In one embodiment, the backend 104 may further include a cloud web server 104A, business logic 104B, and cloud data storage 104C that are all implemented using cloud computing resources. These elements of the backend 104 implement processes to receive each scenario submission and one or more files, process each scenario submission and file, select the scenarios to be discussed by the expert panel, and manage the expert panel discussion as discussed below.
In one implementation of the system, each end user accesses the system's content and services via an Internet web application (an implementation of the client 102A) via mobile, tablet, or PC end points. This application hosts video, text, other multimedia content, as well as forms for digital case submission. The client 102A allows each user to submit cases for review through an online submission form that may consist of two parts: a structured intake form and unstructured additional file uploads. Each user submitting cases will fill out an intake form created by our team of field experts to quickly extract all of the key relevant details needed to assess and characterize the case. In addition, providers may upload as many additional files as they would like (.pdf, .docx, .jpeg, etc.) in any unstructured format. The information on the intake form can: 1) uniquely characterize the case into one of several “buckets” (designed through expert review for each type of domain (medical, architecture, etc.) to be a mutually exclusive and collectively exhaustive partition of the possibility space in the domain), 2) create a case record for storage in the cloud database, and 3) properly tag the case record with the bucket designation. In addition, various OCR, text analytics, and computer vision algorithms can try to pull various additional contextual pieces of information from the other submitted unstructured files to append to the case record in the database in the appropriate tables.
The system may have a number of experts who participate in the expert boards. Each expert may have a particular expertise and is chosen by the system to participate in certain expert boards based on the particular expertise of the expert and the topics being discussed by the expert board. In one embodiment, the system may tag each expert to one or more buckets in the area of expertise based on the expertise of the expert. Thus, the panel of experts may be selected by the system using the tags when a particular bucket in an area of expertise (such as HER2 breast cancer in a medical oncology expertise area) is being discussed by the expert panel.
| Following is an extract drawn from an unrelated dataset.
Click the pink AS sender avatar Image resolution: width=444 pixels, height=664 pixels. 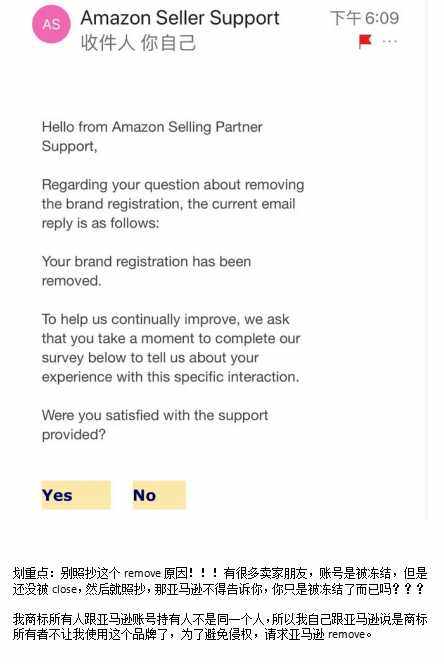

The bucketing for each area of expertise (placing each scenario into a bucket) can create the collectively exhaustive partition of the possibility space for a particular area of expertise. An example of the bucketing model is shown in FIG. 11 in which all of the possible scenarios for the area of expertise have a bucket. In the simple example in FIG. 11 , all of the possible scenarios (men under 40 years old or men 40 years and above, women under 40 or women 40 years and above and other) have a bucket into which the scenarios may be placed resulting in a bucketing model that is collectively exhaustive. In a breast cancer medical oncology area of expertise example, all possible tumors may be assigned to each of a plurality of buckets so that, any breast tumor can be placed into one and only one bucket based on its characteristics, thus having a bucketing model that is collectively exhaustive for the possibility space. In each different area of expertise, there may be a similar bucketing model that is collectively exhaustive for the possibility space for that area of expertise. The bucketing model (and how many buckets exist for each bucketing model) for each area of expertise depends on the subject matter of the area of expertise. FIG. 11 shows a very simple example (5 buckets) while the breast cancer oncology area is significantly more complex (having more than 25 buckets). For each area of expertise, the bucketing model is formed for a domain expertise (cancer is one example) and a subdomain (breast cancer is one example), and the bucking model is a schema for that subdomain (types of breast cancer).
After submission of the scenarios and bucketing of the scenarios, a discussion/analysis of the scenarios for a specific bucket may be scheduled for the panel of experts. The moderator will visit the web application (the discussion moderator client 102B) using their own administrative account with privileged access and perform a “docket generation” process that can pull all submitted scenarios from the selected bucket that have not yet been processed/discussed previously and organize them into a suggested list of questions/discussion points/expected discussion times for the moderator to use when leading the round table discussion. As a non-limiting example, the selected bucket for a medical tumor board may be patients who have breast cancer and the scenarios in the bucket are discussed by experts in the field of breast cancer who provide recommended oncological treatments for each patient scenario.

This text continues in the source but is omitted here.